Não esquece nunca quem já viveu, em algum triste dia, o drama das inundações. Vale para quem foi pego de surpresa pelo transbordamento de algum rio enquanto transitava por uma de nossas imprevisíveis marginais. Vale para quem vive em alguma região ribeirinha — essas que, nesta altura do campeonato, são chamadas pela autoridade de plantão como ponto crítico. Desde que cheguei à Redação de Gazeta do Ipiranga — e lá se vão quase três décadas, perdi as contas das vezes que saí a campo (ou melhor seria dizer, a mar aberto) para cobrir as muitas vezes trágicas histórias de quem tudo perdeu — inclusive entes queridos — pela fúria das águas e a imprevidência de quem deveria zelar por nós e pela região.

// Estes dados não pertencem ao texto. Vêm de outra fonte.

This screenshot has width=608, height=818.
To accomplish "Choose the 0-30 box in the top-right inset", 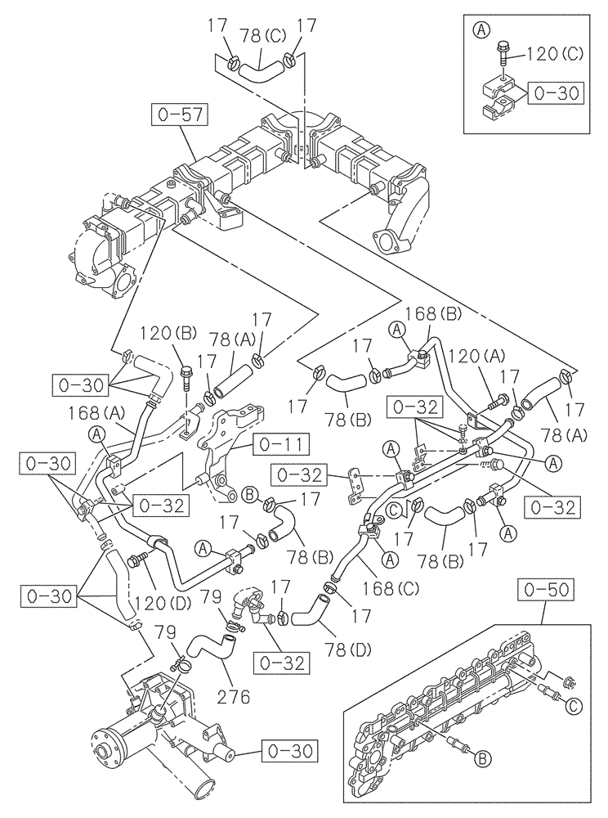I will (x=557, y=94).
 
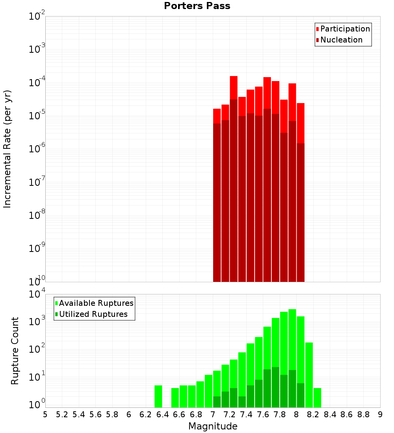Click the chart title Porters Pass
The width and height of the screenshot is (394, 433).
coord(197,6)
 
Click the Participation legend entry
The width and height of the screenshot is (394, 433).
coord(345,29)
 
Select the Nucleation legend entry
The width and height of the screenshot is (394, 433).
coord(341,40)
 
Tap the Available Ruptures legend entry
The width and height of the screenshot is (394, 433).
coord(96,303)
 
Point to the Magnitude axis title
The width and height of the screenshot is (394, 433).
coord(213,426)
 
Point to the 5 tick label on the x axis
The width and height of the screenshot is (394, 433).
coord(45,414)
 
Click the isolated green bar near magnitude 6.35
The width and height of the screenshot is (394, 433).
coord(158,396)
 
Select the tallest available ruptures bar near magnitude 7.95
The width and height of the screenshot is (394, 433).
coord(292,339)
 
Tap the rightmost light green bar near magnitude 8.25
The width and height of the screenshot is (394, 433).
coord(317,398)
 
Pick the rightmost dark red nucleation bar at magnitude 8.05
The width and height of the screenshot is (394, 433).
coord(301,213)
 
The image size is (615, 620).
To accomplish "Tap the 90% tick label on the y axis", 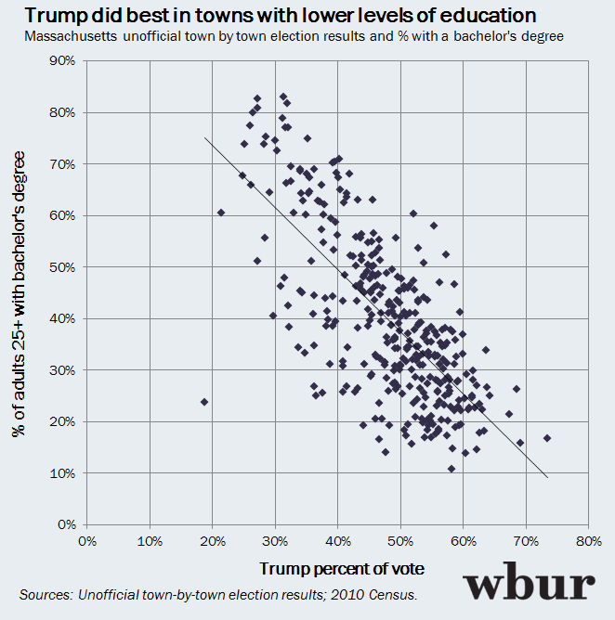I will (x=64, y=60).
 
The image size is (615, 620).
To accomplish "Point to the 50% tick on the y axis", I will (x=64, y=266).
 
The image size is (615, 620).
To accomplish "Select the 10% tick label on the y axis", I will (x=64, y=472).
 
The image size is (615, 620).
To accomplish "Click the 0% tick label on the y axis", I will (x=68, y=524).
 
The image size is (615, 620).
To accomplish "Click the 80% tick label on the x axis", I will (x=588, y=540).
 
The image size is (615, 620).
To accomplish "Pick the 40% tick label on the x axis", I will (x=337, y=540).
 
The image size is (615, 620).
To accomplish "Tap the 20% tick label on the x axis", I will (x=212, y=540).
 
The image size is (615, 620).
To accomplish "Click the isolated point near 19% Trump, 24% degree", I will (x=204, y=402).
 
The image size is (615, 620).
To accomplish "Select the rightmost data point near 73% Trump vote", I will (x=547, y=438).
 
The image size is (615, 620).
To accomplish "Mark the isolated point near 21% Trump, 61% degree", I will (x=221, y=213).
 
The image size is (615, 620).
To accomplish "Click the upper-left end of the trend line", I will (x=205, y=138).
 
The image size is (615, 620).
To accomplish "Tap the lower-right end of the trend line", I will (x=548, y=477).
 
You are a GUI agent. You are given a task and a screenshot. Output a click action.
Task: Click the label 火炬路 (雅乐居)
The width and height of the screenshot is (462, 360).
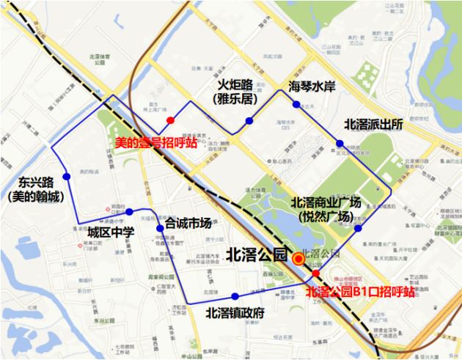tap(235, 90)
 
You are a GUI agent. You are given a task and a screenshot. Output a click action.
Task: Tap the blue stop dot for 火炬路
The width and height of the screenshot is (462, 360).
tap(249, 120)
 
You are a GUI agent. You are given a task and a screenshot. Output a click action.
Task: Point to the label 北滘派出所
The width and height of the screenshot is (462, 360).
tap(373, 124)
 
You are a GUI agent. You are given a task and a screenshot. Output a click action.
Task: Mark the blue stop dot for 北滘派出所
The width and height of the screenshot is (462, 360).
tap(340, 143)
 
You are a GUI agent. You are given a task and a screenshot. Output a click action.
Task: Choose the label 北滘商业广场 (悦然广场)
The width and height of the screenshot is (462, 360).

Também não consigo contabilizar as ocasiões em que ouvi das autoridades de plantão projetos mirabolantes (sempre adiados) e desculpas esfarrapadas para as cheias que a cada ano se repetem, com maior ou menor intensidade — a depender dos humores de São Pedro. Aliás, não vou estranhar nada, nada, se o prefeito Celso Pitta culpar as intempéries do tempo e o santo para a catástrofe da noite de quarta-feira. Desde prefeitos biônicos, como Reynaldo de Barros, até a então petista Luiza Erundina quando ocupou a Prefeitura paulistana, eles não se acanharam em apontar a perversa natureza e a imprevisibilidade de São Pedro como responsáveis pelos transbordamentos do Tietê, Tamanduateí e de outros tantos córregos e rios durante suas gestões.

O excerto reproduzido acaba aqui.